Document segment:
++++++
*! PPML (Panel) Structural Gravity Estimation, by Tom Zylkin
*! Department of Economics, National University of Singapore
*! Example do file, April, 2017
*!
*! Suggested citation: Larch, Wanner, Yotov, & Zylkin (2017): 
*! "The Currency Union Effect: A PPML Re-assessment with High-dimensional Fixed Effects"
*! Drexel University School of Economics Working Paper 2017-07

clear all
global this_dir   "D:\Tom (local)\PPML experiment"

cd "$this_dir"

cap set matsize 800
cap set matsize 11000
cap set maxvar 32000


use EXAMPLE_TRADE_FTA_DATA, clear
// Trade between 35 countries for the years 1986 - 2004, every four years.
// Broken out by manufacturing, non-manufacturing, as well as total trade.

// Sources:
//  - Trade: UN COMTRADE
// 	- FTAs:  NSF-Kellogg (Baier & Bergstrand) database
//  - "gravity" variables: CEPII (Head & Mayer) gravity data

// I use a small sample (35 countries) so that verifying the result using glm 
// can be done in a reasonable amount of time (here, ~5-10 minutes.)


// solve for the average partial effect of an FTA on total trade
ppml_panel_sg trade fta if category == "TOTAL", ex(isoexp) im(isoimp) y(year)

// The equivalent estimation code using glm is:
cap egen exp_time = group(isoexp year)
cap egen imp_time = group(isoimp year)
cap egen pair     = group(isoexp isoimp)

xi i.exp_time i.imp_time i.pair

qui glm trade _Iexp_time* _Iimp_time* _Ipair* fta if category == "TOTAL", family(poisson) diff iter(25) cluster(pair)
est save GLM_RESULT, replace

est use GLM_RESULT
esttab, keep(fta) se stats(ll N)


/* or, if "ppml" is installed:
xi: ppml trade i.exp_time i.imp_time i.pair fta if category == "TOTAL", diff iter(25) cluster(pair)
++++++
Problem A:
Could you copy the PPML do file word for word, from "use EXAMPLE_TRADE_FTA_DATA, clear" up to and including "as total trade."?
The records that come next are unrelated to the do file.
++++++
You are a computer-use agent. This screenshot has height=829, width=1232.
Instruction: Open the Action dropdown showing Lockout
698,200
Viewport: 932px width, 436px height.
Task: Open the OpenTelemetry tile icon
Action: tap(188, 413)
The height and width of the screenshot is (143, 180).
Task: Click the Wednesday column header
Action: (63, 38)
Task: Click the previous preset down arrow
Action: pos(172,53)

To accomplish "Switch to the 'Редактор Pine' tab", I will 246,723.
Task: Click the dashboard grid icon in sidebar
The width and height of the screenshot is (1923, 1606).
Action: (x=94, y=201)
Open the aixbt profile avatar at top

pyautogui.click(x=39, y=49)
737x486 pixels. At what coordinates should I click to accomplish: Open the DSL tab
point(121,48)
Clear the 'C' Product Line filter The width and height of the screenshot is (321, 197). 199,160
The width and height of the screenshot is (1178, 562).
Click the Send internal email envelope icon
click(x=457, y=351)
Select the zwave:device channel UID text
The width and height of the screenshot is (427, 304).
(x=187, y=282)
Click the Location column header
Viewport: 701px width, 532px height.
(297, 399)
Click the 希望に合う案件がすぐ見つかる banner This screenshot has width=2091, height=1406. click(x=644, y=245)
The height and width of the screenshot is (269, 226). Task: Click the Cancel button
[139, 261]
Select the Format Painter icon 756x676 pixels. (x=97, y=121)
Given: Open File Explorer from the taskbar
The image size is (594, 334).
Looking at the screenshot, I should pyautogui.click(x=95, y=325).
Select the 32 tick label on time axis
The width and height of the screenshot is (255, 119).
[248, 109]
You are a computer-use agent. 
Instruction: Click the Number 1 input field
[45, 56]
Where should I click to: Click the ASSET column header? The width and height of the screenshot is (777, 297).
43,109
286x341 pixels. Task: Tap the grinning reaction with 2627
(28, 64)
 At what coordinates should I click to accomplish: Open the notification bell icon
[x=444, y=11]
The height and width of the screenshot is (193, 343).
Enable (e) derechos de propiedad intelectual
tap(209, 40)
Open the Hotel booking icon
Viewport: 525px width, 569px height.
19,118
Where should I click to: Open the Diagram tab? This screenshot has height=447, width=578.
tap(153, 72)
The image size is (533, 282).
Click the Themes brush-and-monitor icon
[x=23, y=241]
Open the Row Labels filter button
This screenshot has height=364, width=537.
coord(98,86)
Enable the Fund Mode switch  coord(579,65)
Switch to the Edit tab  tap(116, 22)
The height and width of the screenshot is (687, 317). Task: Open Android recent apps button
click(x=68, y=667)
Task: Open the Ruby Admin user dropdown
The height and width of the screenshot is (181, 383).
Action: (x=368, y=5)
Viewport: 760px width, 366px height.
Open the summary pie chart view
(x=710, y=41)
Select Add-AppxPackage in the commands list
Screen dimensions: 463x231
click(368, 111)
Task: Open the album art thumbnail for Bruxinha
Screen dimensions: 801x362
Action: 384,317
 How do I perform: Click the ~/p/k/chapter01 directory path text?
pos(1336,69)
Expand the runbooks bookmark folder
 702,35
++++++
Problem B:
Can you turn the records from the line with "Where should I click to: Click" up to and including the line with "click(x=68, y=667)" into a JSON list of strings, one string per line, skipping any blank lines?

Full output A:
use EXAMPLE_TRADE_FTA_DATA, clear
// Trade between 35 countries for the years 1986 - 2004, every four years.
// Broken out by manufacturing, non-manufacturing, as well as total trade.

Full output B:
[
  "Where should I click to: Click the ASSET column header? The width and height of the screenshot is (777, 297).",
  "43,109",
  "286x341 pixels. Task: Tap the grinning reaction with 2627",
  "(28, 64)",
  " At what coordinates should I click to accomplish: Open the notification bell icon",
  "[x=444, y=11]",
  "The height and width of the screenshot is (193, 343).",
  "Enable (e) derechos de propiedad intelectual",
  "tap(209, 40)",
  "Open the Hotel booking icon",
  "Viewport: 525px width, 569px height.",
  "19,118",
  "Where should I click to: Open the Diagram tab? This screenshot has height=447, width=578.",
  "tap(153, 72)",
  "The image size is (533, 282).",
  "Click the Themes brush-and-monitor icon",
  "[x=23, y=241]",
  "Open the Row Labels filter button",
  "This screenshot has height=364, width=537.",
  "coord(98,86)",
  "Enable the Fund Mode switch  coord(579,65)",
  "Switch to the Edit tab  tap(116, 22)",
  "The height and width of the screenshot is (687, 317). Task: Open Android recent apps button",
  "click(x=68, y=667)"
]